Co-op service areas
Source: Virginia, Maryland & Delaware Association of Electric Cooperatives (VMDAEC)
Virginia has private not-for-profit cooperatives (co-ops) that provide electricity to customers in about 1/3 of the state. Each co-op has a specific service area defined by the State Corporation Commission (SCC) where they have a monopoly to provide electricity. There are 13 co-ops:1
The electric co-ops are businesses owned by their members, in contrast to municipal utilities owned by cities or for-profit utilities owned by investors. Rates charged to customers provide the funds needed for a co-op to purchase electricity, pay staff for operations, and finance capital improvements such as replacement of distribution lines and substations.
Rates are set high enough so there will be sufficient capital to cover planned expansion of infrastructure such as transmission lines and unexpected expenses, such as repairs after a major storm. An assessment of reserves may reveal an excess capital, which non-profits must return to members. Electric co-ops return that portion of the surplus that was collected years earlier to members as "capital credits" rather than as "dividends." To ensure sufficient money is in the bank, co-ops hold onto about 20 years of excess capital.
Each year, the co-op board determines how much is needed and determines if there is an excess to distribute back to the members/customers who had contributed the capital. Between 1989-1994, the Northern Virginia Electric Cooperative needed to conserve capital in order to finance operations and expansion of infrastructure. No capital credits were returned to customers during that five year period.
Co-ops maintain a list of members who are entitled to receive capital credits. People who move out of the co-op's service area are still entitled to receive capital credits from over-payments made when they were customers/members a decade or two earlier, but must ensure the co-op has a current address in order to provide the refund. In 2017, the Southside Electric Cooperative returned capital credits to 43,767 active and 14,452 inactive cooperative members.2
Southside Electric Cooperative service area
Source: Southside Electric Cooperative, Map of Service Area
In 2017 the Craig-Botetourt Electric Cooperative returned $650,000 to people who had been members in 1989 and 1990. The cooperative had set rates high enough in those two years to provide a cushion of extra capital, but determined almost 20 years later that reserves were sufficient and refunds could be issued. It explained the process as follows:3
members of electric cooperatives get refunds (capital credits) if rates exceeded costs for managing infrastructure
Source: Southside Electric Cooperative, Capital Credits Q&A
The National Rural Electric Cooperative Association (NRECA) suggests cooperatives return funds that was not spent within 20 years, but Virginia's cooperative usually retain excess capital for a shorter period before returning them.

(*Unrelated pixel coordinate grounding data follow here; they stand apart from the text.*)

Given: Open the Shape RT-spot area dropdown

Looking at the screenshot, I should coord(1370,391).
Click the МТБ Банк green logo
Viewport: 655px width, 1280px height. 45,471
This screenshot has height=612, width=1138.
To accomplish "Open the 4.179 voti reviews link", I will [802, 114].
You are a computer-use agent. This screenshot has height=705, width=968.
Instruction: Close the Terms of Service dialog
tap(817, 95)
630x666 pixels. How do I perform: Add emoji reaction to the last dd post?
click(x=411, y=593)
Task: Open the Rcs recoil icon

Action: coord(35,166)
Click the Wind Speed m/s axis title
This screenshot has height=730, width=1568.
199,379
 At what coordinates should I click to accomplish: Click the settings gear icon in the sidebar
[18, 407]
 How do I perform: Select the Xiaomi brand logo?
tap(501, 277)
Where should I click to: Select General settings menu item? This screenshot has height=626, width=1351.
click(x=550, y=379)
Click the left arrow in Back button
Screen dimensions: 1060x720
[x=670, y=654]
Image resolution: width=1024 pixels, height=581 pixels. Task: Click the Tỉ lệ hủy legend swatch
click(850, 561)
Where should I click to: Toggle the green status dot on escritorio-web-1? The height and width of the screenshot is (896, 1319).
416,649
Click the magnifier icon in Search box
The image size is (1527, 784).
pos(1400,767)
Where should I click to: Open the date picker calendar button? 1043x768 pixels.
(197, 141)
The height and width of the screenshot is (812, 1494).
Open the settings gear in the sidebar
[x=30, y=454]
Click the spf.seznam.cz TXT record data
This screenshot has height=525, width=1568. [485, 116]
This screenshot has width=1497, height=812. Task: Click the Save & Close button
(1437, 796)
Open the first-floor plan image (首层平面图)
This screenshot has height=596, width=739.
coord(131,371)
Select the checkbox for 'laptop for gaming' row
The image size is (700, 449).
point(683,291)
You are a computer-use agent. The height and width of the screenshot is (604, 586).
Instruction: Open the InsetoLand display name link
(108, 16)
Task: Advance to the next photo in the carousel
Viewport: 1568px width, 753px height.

Returning capital credits to members is challenging because of the delay between collecting and releasing the money. Members who move away do not get an automatic credit on their bill, and often do not receive notices mailed to the service address. Cooperatives publish a list of members who have not claimed their credits, which is often less than $100, but Virginia co-ops do not normally notify members how much capital credit has accumulated in their name.
In 2018, the Rappahannock Electric Cooperative had accumulated $400 million in capital and decided that $7.8 million was surplus to be returned to members as capital credits. The Virginia co-op was beginning to receive significant refunds from its power supplier, Old Dominion Electric Cooperative (ODEC). That money had been paid by each co-op to the power supplier, ut ultimately was not needed to construct new geeration capability.
Old Dominion Electric Cooperative was returning money that had been held for two decades, so the number of co-op members to be notified about capital credits was far larger. Instead of publishing a list of 500-800 members entitled to a refund who had not been found, in 2020 the co-op published a list of 21,000 members.5
Rappahannock Electric Cooperative dramatically increased its capital reserves after 2000
Source: RepowerREC, Capital credits, and how REC fails to inform its members about them
Customers of an electric co-op are also voting members of the organization, and elect the co-op's governing board. The State Corporation Commission regulates electric co-ops, and can be a factor in governance of the co-op if the board is unresponsive to member concerns.
The co-ops developed in the 1930's, when rural areas were unable to get private companies to build electricity lines built to their farms and small towns. Major utilities were busy creating infrastructure to serve the denser population areas, and some towns/cities built municipal systems.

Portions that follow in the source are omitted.